At a hearing, Nicholson told the Senate Veterans' Affairs Committee that information technology and information security are "staff functions" and that policy directives recently issued in response to the department's early May data breach have sufficiently empowered the CIO at the assistant secretary level.

Nicholson said the VA functions effectively with the existing three undersecretaries - for health, benefits, and burial and memorial affairs -- each with operational responsibility over their respective components.

"The title you give someone, that's not going to fix anything," Nicholson said. "Underlying all of this is leadership, commitment and sound management.… It's how it's implemented. It's the cultural change."

The House legislation (H.R. 5835), proposed by House Veterans Affairs' Committee Chairman Steve Buyer, R-Ind., would create a new undersecretary of information services within the VA who would also serve as CIO. The bill also would establish requirements for notification of data breaches.

In addition, it would create three deputy undersecretary positions beneath the CIO: information security, operations and management, and policy and planning.

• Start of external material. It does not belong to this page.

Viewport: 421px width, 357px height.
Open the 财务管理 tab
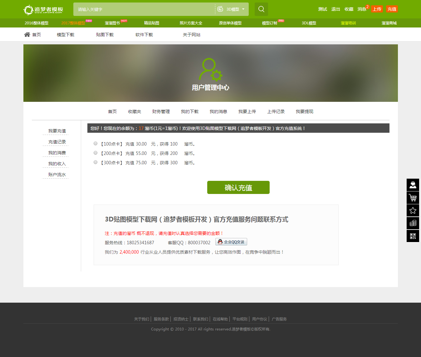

Proponents of granting the CIO undersecretary status argue that, at that level, the CIO would be able to go directly to the secretary on policy matters and participate in executive level decision-making.

Former VA CIOs John Gauss and Robert McFarland voiced support for the move in a House Veterans' Committee hearing Tuesday, stating that it is important for the CIO to be involved in decision-making.

"I watched the CIO try to lead the change process, and at every forum that he would call, the principal deputies would show up and [the change] was prevented," Gauss said.

At a markup of the House legislation Thursday, Veterans' Affairs Committee members quickly approved Buyer's legislation. It could go to the House floor as soon as the Congressional Budget Office produces a cost estimate.

Buyer said he expects the legislation to move to the full House in September, despite talk of moving the bill before the August recess. There is no companion bill in the Senate.

Buyer's attempt last year to centralize IT security was stymied by Senate Veterans' Affairs Committee Chairman Larry Craig, R-Idaho, who said in an interview with Government Executive Thursday he does not know whether he would accept the House provision elevating the CIO to the undersecretary level, should the bill move to the Senate.

Craig said he wants to avoid legislating changes in the executive branch because he does not believe Congress can "design the perfect system."

But Craig said he will speak with Buyer and see that some changes are made, "whether it is under this secretary's design, or whether it's under what Chairman Buyer wants to do in the House."

"We're not going to tolerate this any longer," Craig said. "There is not going to be another IG report coming to the Congress that [says] 'Once again warned and nothing happened.' "

Congressional sources said while it is unlikely the provision elevating the CIO to an undersecretary will be enacted, it will be difficult for the Senate to ignore the House bill as it did last year, because of the publicity surrounding the May data breach.